**Aim of the exercise:** Rewrite the part of the listing from the line containing "How do I perform: Open the share sheet icon?" through the end of the listing, swapping "button" for "control" and leaving everything else unchanged.

**Supplied records:**
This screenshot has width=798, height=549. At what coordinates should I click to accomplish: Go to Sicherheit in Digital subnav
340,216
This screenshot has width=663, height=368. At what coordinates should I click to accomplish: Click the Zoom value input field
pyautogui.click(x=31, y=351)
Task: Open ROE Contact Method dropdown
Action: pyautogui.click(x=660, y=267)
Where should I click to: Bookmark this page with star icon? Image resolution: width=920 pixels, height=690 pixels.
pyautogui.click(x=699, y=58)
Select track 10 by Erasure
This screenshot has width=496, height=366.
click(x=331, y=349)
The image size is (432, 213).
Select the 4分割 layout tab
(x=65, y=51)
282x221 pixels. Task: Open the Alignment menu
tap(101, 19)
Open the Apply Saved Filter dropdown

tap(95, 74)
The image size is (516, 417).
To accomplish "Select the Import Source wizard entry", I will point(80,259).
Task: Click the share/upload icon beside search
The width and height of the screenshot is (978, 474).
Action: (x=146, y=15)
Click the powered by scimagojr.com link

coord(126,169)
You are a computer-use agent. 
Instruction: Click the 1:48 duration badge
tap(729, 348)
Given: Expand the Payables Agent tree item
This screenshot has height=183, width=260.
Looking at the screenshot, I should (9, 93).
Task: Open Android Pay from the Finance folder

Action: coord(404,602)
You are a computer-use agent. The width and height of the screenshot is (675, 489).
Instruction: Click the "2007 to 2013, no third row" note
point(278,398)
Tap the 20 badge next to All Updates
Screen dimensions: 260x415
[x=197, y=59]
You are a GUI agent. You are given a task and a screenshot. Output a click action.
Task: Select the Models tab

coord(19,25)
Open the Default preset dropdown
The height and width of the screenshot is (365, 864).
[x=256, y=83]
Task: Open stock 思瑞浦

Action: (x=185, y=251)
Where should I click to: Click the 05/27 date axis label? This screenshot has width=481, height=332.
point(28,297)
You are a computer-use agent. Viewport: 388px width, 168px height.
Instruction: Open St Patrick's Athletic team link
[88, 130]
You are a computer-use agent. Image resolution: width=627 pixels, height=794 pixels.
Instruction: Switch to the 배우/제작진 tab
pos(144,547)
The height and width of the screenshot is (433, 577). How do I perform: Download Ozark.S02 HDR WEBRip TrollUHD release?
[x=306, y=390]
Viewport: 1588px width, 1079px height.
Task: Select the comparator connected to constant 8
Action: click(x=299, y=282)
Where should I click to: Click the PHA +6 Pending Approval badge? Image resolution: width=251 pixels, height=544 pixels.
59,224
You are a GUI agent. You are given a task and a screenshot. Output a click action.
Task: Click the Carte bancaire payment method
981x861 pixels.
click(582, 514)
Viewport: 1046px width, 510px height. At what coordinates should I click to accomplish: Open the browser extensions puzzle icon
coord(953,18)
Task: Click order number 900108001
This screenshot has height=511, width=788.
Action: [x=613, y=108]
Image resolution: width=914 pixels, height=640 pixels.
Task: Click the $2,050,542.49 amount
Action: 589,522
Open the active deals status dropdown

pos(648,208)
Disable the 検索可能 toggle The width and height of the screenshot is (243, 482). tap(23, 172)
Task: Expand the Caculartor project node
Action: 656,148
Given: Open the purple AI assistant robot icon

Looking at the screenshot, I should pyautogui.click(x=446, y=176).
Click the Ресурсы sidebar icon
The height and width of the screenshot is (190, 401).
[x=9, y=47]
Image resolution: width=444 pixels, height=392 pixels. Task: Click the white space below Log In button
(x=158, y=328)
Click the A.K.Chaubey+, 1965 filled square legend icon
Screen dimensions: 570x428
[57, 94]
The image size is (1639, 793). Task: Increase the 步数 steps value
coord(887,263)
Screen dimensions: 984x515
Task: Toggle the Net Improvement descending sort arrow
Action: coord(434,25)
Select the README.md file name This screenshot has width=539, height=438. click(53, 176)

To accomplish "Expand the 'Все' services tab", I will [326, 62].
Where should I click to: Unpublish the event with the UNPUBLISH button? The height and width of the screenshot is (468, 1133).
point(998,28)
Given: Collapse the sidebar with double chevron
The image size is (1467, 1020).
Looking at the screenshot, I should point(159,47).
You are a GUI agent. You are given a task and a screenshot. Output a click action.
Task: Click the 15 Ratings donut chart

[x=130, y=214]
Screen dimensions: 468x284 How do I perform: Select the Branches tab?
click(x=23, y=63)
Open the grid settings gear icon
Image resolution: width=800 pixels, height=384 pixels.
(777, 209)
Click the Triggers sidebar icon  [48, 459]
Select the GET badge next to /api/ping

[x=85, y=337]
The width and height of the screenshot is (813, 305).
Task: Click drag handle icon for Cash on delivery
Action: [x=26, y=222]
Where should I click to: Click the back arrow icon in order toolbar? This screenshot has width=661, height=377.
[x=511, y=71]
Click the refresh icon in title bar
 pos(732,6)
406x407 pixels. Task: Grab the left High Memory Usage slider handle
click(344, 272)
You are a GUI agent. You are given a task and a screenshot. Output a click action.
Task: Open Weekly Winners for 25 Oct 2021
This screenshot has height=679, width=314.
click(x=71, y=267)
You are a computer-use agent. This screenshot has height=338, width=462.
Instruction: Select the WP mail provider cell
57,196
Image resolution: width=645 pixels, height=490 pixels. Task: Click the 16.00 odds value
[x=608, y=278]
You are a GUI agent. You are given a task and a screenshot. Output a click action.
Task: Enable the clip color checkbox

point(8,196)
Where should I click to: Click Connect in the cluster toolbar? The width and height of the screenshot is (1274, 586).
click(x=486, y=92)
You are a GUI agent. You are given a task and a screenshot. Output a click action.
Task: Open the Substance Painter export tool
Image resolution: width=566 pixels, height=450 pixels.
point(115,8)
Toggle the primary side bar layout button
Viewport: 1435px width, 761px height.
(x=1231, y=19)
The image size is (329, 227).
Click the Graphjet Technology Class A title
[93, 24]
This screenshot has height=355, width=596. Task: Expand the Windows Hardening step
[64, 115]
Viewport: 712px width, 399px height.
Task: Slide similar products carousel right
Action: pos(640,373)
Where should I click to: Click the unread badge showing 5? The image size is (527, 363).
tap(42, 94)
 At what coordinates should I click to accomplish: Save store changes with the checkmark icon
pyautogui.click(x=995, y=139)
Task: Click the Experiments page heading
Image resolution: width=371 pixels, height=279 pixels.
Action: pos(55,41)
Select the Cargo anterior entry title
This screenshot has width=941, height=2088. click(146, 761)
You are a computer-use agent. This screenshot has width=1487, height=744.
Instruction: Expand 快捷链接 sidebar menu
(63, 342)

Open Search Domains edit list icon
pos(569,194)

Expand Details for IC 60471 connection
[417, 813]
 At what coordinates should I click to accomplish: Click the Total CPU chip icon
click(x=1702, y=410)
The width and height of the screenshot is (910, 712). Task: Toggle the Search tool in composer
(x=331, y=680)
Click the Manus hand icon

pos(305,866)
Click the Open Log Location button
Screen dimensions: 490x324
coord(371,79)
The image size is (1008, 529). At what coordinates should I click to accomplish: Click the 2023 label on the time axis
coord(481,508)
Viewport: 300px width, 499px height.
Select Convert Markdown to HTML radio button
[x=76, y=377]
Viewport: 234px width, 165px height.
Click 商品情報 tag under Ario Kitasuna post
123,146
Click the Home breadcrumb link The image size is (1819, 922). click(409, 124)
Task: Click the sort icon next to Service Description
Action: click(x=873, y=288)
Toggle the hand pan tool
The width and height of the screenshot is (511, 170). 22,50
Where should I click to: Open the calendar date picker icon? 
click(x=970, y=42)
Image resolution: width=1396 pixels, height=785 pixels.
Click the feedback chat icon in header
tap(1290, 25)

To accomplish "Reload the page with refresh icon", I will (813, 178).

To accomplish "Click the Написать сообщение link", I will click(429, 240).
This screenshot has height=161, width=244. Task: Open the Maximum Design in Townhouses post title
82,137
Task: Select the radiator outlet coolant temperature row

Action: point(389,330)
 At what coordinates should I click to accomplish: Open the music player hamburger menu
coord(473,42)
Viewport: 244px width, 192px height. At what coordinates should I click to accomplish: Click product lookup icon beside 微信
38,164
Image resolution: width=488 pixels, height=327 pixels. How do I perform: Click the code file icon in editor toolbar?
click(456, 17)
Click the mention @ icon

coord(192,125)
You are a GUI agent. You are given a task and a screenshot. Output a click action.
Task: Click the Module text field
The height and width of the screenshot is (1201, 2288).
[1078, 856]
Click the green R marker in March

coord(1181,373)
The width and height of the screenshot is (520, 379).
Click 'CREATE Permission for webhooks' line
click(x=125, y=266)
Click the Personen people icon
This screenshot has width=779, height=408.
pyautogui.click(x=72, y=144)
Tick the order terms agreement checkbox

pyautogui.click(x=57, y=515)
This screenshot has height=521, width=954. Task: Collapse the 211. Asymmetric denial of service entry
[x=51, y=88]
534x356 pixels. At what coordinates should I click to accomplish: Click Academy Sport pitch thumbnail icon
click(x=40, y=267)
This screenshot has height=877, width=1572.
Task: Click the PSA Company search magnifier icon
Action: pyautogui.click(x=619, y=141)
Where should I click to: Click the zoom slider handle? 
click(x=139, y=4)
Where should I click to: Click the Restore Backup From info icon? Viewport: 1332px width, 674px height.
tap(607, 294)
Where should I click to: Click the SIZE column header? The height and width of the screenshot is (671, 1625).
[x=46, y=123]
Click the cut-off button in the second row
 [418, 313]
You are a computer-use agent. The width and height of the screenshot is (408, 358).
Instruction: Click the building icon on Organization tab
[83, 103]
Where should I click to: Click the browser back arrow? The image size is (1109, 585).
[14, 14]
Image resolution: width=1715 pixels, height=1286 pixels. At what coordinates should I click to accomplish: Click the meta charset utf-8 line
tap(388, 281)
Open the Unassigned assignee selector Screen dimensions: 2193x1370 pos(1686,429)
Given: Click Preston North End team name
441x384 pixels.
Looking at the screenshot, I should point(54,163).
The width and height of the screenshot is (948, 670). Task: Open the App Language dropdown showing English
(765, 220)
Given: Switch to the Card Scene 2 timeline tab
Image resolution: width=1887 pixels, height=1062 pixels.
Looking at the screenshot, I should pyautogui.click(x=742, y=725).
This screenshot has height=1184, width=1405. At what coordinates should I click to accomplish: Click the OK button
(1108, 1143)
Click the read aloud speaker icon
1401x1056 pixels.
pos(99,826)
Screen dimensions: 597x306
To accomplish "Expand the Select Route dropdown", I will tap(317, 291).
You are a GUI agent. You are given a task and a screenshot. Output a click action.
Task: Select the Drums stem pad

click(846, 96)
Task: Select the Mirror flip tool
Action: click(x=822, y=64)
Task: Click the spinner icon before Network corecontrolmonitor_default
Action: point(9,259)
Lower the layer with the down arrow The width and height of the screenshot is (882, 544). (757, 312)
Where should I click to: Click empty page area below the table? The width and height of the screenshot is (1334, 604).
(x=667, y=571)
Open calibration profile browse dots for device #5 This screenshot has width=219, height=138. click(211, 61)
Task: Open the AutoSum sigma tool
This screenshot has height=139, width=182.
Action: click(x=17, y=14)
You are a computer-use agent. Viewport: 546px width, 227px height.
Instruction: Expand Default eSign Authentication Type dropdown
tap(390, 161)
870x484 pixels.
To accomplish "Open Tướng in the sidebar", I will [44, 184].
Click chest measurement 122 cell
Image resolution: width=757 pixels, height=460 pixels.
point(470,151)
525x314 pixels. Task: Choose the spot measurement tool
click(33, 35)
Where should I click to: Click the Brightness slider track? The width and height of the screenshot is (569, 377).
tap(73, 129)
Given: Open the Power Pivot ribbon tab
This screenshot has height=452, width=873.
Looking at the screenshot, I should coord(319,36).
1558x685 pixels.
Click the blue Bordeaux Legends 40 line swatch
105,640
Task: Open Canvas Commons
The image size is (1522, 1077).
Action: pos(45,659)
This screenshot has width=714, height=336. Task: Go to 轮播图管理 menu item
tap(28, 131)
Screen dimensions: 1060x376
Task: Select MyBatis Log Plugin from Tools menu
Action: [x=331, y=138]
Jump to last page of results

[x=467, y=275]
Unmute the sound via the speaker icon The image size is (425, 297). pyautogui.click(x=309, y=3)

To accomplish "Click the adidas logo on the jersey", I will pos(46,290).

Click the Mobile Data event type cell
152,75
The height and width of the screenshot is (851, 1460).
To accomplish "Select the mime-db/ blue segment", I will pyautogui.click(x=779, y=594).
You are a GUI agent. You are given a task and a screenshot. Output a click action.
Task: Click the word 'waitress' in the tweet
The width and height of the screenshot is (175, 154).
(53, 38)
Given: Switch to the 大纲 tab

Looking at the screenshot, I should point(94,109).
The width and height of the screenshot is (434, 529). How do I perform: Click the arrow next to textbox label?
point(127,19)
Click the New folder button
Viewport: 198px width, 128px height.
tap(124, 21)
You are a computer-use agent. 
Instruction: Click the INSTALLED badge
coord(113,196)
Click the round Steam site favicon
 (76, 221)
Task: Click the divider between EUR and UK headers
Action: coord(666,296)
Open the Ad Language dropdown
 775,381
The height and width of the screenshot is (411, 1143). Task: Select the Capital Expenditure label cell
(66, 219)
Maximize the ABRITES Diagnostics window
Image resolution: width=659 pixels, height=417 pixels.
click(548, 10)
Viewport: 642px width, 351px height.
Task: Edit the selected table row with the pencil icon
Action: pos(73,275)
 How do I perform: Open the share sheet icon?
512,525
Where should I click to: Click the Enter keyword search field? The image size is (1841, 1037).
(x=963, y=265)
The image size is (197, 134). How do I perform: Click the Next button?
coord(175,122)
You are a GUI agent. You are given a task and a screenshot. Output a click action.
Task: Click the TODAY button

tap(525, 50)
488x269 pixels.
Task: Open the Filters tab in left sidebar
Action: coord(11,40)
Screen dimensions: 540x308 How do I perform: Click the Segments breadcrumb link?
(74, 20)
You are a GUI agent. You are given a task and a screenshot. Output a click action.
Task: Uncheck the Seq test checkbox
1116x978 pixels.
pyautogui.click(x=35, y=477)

**Result:**
 How do I perform: Open the share sheet icon?
512,525
Where should I click to: Click the Enter keyword search field? The image size is (1841, 1037).
(x=963, y=265)
The image size is (197, 134). How do I perform: Click the Next control?
coord(175,122)
You are a GUI agent. You are given a task and a screenshot. Output a click action.
Task: Click the TODAY control

tap(525, 50)
488x269 pixels.
Task: Open the Filters tab in left sidebar
Action: coord(11,40)
Screen dimensions: 540x308 How do I perform: Click the Segments breadcrumb link?
(74, 20)
You are a GUI agent. You are given a task and a screenshot. Output a click action.
Task: Uncheck the Seq test checkbox
1116x978 pixels.
pyautogui.click(x=35, y=477)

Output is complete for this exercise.